The multinational recalls in a statement that Nedgia , its gas distribution subsidiary, has among its shareholders two pension funds (Allianz Capital Partners and Canada Pension Plan Investment Board), and stresses that “it will try to ensure” that the new regulatory framework continues to recognize a “reasonable and predictable” level of long-term regulated remuneration, both in investments already made and in future ones.
INVESTMENT
In these first six months of the year, the former Gas Natural Fenosa has invested 699 million, mainly in renewable projects, compared to 1,145 million in the first half of 2018, although Naturgy qualifies that the latter amount included 380 million correspondings to two methanes.
The company, which recently announced that it temporarily paralyzed its investments in new gas networks, due to the proposed CNMC regulatory change, has remarked that in the last twelve months it has invested 2,000 million euros, 70% of them in renewable and electrical networks.
Naturgy had a turnover of 11,639 million in this first half, 4.4% less, due to lower energy prices and lower volumes sold in the liberalized business, although the infrastructure business continued with its good dynamics and compensated for the weakness of other activities.
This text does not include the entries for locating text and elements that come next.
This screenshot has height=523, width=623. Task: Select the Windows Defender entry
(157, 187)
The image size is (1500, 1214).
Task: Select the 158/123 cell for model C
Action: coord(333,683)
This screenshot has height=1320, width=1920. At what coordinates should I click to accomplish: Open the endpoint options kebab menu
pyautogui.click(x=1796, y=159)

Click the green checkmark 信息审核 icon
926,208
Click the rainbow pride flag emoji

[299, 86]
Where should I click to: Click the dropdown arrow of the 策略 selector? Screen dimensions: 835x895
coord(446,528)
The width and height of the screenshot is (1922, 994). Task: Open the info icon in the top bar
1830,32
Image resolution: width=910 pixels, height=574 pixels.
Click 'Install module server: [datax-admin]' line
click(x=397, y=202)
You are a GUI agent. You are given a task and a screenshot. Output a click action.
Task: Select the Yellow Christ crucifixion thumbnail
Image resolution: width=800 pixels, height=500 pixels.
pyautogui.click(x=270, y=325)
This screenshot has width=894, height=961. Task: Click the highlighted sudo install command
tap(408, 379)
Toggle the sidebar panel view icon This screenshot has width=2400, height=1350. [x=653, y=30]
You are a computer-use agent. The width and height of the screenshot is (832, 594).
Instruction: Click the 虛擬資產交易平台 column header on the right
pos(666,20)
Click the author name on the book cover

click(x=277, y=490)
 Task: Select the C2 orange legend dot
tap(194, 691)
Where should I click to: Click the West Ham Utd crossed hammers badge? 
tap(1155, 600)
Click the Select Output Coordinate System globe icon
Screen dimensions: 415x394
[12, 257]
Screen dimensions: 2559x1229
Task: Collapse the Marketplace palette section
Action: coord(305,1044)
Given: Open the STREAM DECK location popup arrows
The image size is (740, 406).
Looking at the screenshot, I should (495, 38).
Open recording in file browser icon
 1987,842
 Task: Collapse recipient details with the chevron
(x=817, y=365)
By business, gas and electricity contributed 640 million to EBITDA, 7.6% more, and infrastructure in Europe generated 919 million, 3.1% more than in the first half of 2018.
The infrastructure business in Latin America South contributed 448 million, 23.8% more, while that same business in the area called North Latin America contributed 189 million, 53.7% more than in 2018.
In a statement, the multinational has highlighted that it has concluded the first anniversary of the 2018-2022 strategic plan fulfilling its commitments.
“During these first twelve months of the strategic plan we have been able to take action and react quickly and decisively to the uncertainties and changes that have taken place,” says Naturgy’s chief executive, Francisco Reynés.